2025-02-11 バーミンガム大学
<関連情報>
- https://www.birmingham.ac.uk/news/2025/common-antibiotic-could-treat-inflammatory-bowel-disease-new-study-finds
- https://academic.oup.com/ecco-jcc/article/19/2/jjae189/7923930?login=false
原発性硬化性胆管炎-炎症性腸疾患におけるバンコマイシンの非盲検投与: 大腸疾患活動性の改善と宿主-微生物-メタボロームシグネチャーの変化との関連性 Open Label Vancomycin in Primary Sclerosing Cholangitis-Inflammatory Bowel Disease: Improved Colonic Disease Activity and Associations With Changes in Host–Microbiome–Metabolomic Signatures
Mohammed Nabil Quraishi, Jonathan Cheesbrough, Peter Rimmer, Benjamin H Mullish, Naveen Sharma, Elena Efstathiou, Animesh Acharjee, Georgios Gkoutus, Arzoo Patel, Julian R Marchesi …

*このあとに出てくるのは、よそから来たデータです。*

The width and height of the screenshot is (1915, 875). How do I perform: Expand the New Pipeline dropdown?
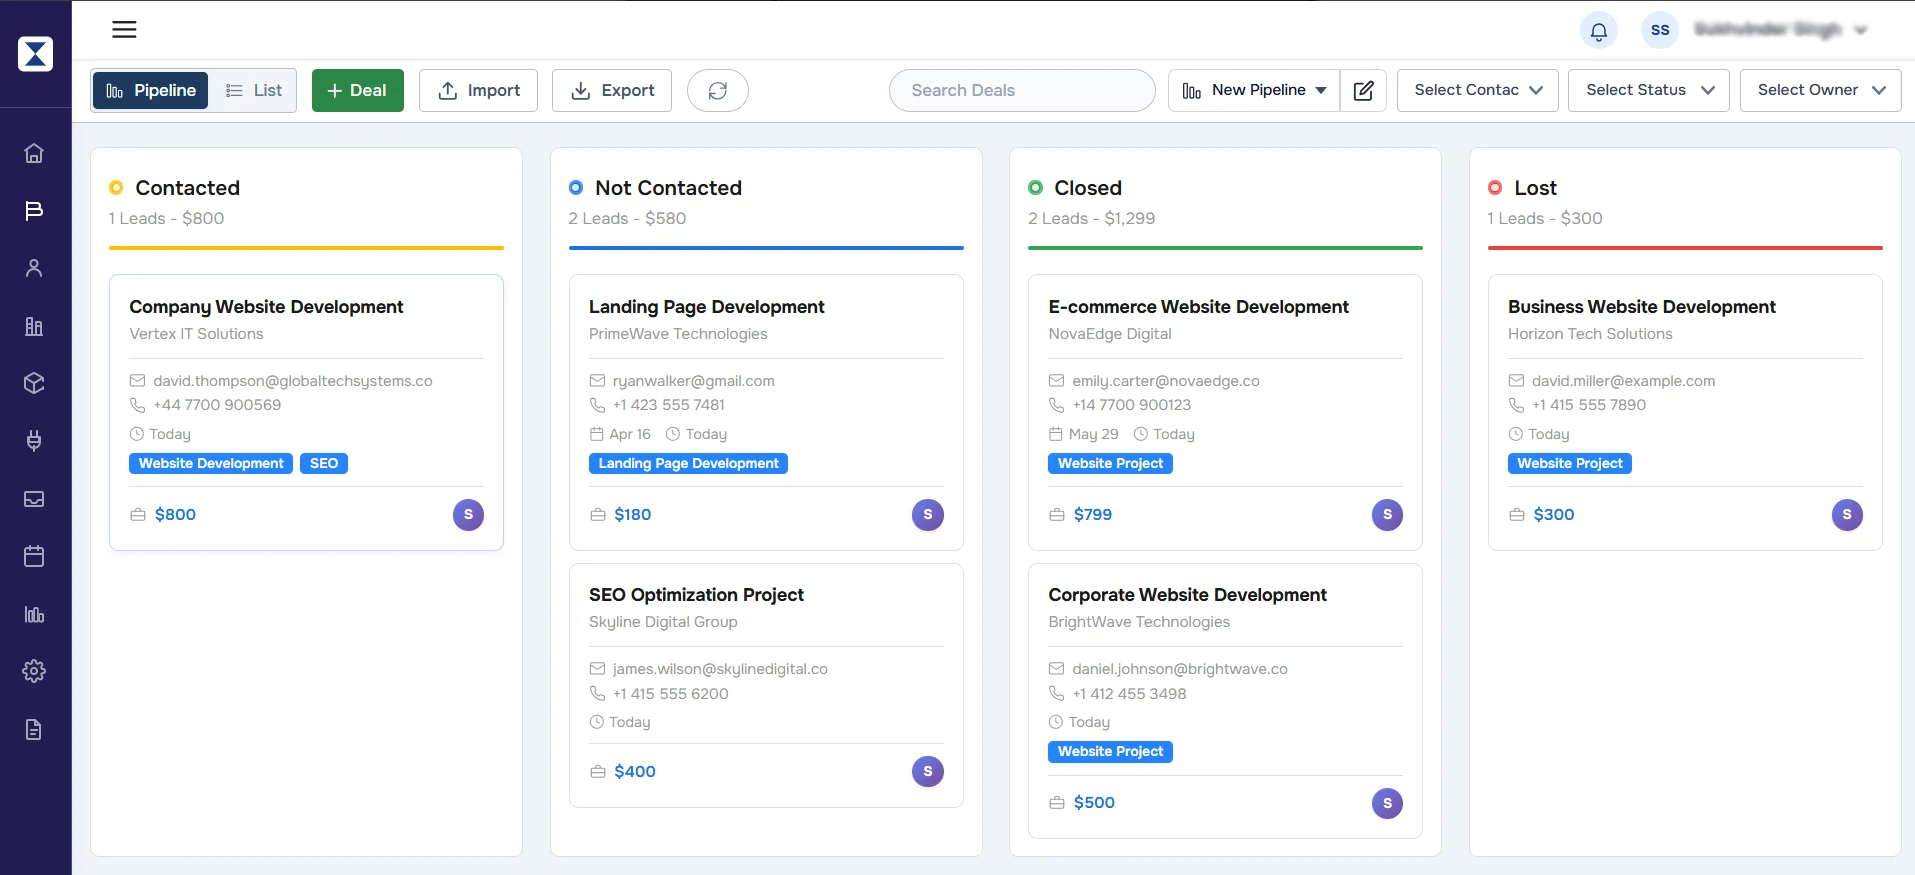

Journal of Crohn’s and Colitis Published:14 December 2024
DOI:https://doi.org/10.1093/ecco-jcc/jjae189
Abstract
Background
We conducted a single-arm interventional study, to explore mucosal changes associated with clinical remission under oral vancomycin (OV) treatment, in primary sclerosing cholangitis-associated inflammatory bowel disease (PSC-IBD); NCT05376228.
Methods
Fifteen patients with PSC and active colitis (median fecal calprotectin 459 µg/g; median total Mayo score 5) were treated with OV (125 mg QID) for 4 weeks and followed-up for a further 4 weeks of treatment withdrawal (8 weeks, end-of-study). Colonic biopsies were obtained at baseline and Week 4. Clinical assessments, and serum and stool samples (metagenomics, metatranscriptomics, and metabolomics) were collected at Weeks 0, 2, 4, and 8. The primary efficacy outcome measure was the induction of clinical remission.
Results
Oral vancomycin resulted in clinical remission in 12/15 patients and significant reductions in fecal calprotectin. Oral vancomycin was associated with reduced abundances of Lachnospiraceae, genera Blautia and Bacteroides; and enrichment of Enterobacteriaceae, and genera Veillonella, Akkermansia, and Escherichia. Oral vancomycin treatment was associated with the downregulation of multiple metatranscriptomic pathways (including short-chain fatty acid [SCFA] metabolism and bile acid [BA] biotransformation), along with host genes and multiple pathways involved in inflammatory responses and antimicrobial defence; and an upregulation of genes associated with extracellular matrix repair. Oral vancomycin use resulted in the loss of specific fecal SCFAs and secondary BAs, including lithocholic acid derivatives. Colitis activity relapsed following OV withdrawal, with host mucosal and microbial changes trending toward baseline.
Conclusions
Four weeks of OV induces remission in PSC-IBD activity, associated with a reduction in gut bacterial diversity and compositional changes relating to BA and SCFA homeostasis.